- German industry sees bitter post-`Brexit' fight for Britain
- Thousands of investments seen in limbo if U.K. leaves bloc
A possible U.K. divorce from its European Union partners would be a messy affair, leaving thousands of past, present and future investment decisions in limbo, the director general of Germany’s top industry group said.
The BDI -- the Federation of German Industries representing the country’s 100,000 biggest companies including Siemens AG and Allianz SE-- is resolutely opposed to a “Brexit” and is concerned that those in favor of quitting the bloc may be failing to do their homework, Markus Kerber said. The BDI has close ties to its Confederation of British Industry, which likewise rejects an exit from the EU.
A vote to leave in the June 23 referendum would spark a “tooth-and-nail fight” between the U.K. and its erstwhile partners to secure bilateral advantages in the separation, Kerber said in an interview in Berlin Thursday.
“It wouldn’t be an amicable divorce,” Kerber said. And, unlike for Norway and Switzerland, “there’s no default European free-trade status in the waiting.”
Kerber’s comments underscore the increasing unease felt in Germany over the business fallout of an exit. The pain could last years, damaging or completely unraveling trade and investment ties built up over decades, said Kerber.
Germany is the U.K.’s biggest trading partner, while Britain is the fourth largest trading partner for the Germans. Bilateral trade added up to 92 billion euros ($101 billion) in 2014.
About 2,500 German companies operate U.K. units that employ 370,000 people -- Prime Minister David Cameron visited a Siemens plant in western England this month to make a speech extolling his EU deal. Meanwhile, 3,000 U.K-based companies including GKN Plc, Terra Firma Investments Ltd. and Rolls-Royce Holdings Plc operate German units, according to German government data.

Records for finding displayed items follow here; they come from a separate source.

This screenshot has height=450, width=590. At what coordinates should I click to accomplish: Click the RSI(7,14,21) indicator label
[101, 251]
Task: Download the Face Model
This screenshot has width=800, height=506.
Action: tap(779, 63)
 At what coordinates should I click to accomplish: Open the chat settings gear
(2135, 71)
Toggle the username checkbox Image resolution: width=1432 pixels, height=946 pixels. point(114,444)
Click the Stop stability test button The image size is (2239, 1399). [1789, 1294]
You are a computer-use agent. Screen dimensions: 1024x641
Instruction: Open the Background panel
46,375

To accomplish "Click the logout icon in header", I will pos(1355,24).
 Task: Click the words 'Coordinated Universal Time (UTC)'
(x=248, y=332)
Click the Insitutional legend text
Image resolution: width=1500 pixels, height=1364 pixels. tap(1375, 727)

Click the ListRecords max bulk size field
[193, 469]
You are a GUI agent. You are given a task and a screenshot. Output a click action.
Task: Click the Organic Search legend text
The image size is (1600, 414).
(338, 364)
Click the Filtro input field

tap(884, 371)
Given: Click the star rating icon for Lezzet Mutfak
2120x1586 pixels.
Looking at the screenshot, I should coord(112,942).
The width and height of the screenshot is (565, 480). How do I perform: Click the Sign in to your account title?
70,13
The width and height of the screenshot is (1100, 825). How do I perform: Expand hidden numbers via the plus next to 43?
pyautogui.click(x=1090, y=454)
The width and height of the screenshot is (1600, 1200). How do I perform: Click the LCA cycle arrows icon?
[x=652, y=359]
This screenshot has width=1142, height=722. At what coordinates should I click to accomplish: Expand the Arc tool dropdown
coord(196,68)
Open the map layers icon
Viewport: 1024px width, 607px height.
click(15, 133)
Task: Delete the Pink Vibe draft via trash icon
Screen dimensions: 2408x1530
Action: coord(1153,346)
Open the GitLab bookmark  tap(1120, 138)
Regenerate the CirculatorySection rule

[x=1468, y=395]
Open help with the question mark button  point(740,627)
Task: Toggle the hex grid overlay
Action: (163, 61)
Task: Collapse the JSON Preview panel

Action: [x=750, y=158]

U.K. Chancellor of the Exchequer George Osborne told BBC Television in Shanghai on Friday that an exit from the EU would cause “a profound economic shock for our country, for all of us, and I’m going to do everything I can to prevent that happening.”
“I think the damage for both sides in a Brexit would be very big, but bigger for the U.K. as 50 percent of its trade is with the EU,” said Kerber. “That means 50 percent of the country’s exports navigate unsure waters from one day to the next.”
Resolving post-exit legal issues including trade treaties, taxation and regulatory matters might take five to 10 years, “embroiling companies in thousands of contract revisions,” said Kerber, who’s formerly a banker and was a Finance Ministry division head under Wolfgang Schaeuble.
German media commentary that followed the announcement this week of a potential merger of Deutsche Boerse AG with London Stock Exchange Group Plc focused on the impact of a Brexit, a development that may haunt myriad future investment decisions, said Kerber.
“Of course, one can’t rule out that in five or 10 years things would improve for the U.K. -- it might become a super-Singapore at the gates of Europe,” said Kerber. “But politically that’s a long, long time to wait.”